§ Work instruction:
From the listing below, extract each line containing the string "coordinates".

*** Opening Data supplied ***

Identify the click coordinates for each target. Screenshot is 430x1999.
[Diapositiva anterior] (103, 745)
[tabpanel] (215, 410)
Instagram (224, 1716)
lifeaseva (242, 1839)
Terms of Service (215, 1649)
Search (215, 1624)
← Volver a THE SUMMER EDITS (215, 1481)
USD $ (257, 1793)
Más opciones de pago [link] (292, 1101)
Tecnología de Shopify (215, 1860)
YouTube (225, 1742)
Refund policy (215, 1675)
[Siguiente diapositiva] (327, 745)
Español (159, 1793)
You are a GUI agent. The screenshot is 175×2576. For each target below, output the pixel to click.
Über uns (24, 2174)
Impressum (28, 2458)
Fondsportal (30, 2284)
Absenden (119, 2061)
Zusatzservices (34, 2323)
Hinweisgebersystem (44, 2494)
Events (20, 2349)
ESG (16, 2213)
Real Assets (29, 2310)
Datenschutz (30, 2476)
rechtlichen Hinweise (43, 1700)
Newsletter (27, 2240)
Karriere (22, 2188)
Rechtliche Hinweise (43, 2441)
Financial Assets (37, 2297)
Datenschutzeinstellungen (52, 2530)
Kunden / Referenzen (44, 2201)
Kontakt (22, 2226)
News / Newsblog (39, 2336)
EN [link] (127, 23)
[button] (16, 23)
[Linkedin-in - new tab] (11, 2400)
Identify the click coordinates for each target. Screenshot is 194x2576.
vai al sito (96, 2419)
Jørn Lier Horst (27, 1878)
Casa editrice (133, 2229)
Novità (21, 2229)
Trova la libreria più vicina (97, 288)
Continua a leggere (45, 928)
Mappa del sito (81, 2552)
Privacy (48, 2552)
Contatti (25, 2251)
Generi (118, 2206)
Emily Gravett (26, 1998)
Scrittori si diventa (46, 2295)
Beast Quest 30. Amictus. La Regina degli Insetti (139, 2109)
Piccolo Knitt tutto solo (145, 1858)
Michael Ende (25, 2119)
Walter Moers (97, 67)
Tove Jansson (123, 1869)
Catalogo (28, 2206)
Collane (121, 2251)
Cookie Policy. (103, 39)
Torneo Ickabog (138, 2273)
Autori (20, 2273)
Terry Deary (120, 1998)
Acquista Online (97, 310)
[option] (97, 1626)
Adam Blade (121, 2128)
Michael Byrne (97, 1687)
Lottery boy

*** Closing Data supplied ***

§ Solution to the exercise:
Identify the click coordinates for each target. Screenshot is 430x1999.
Identify the click coordinates for each target. Screenshot is 194x2576.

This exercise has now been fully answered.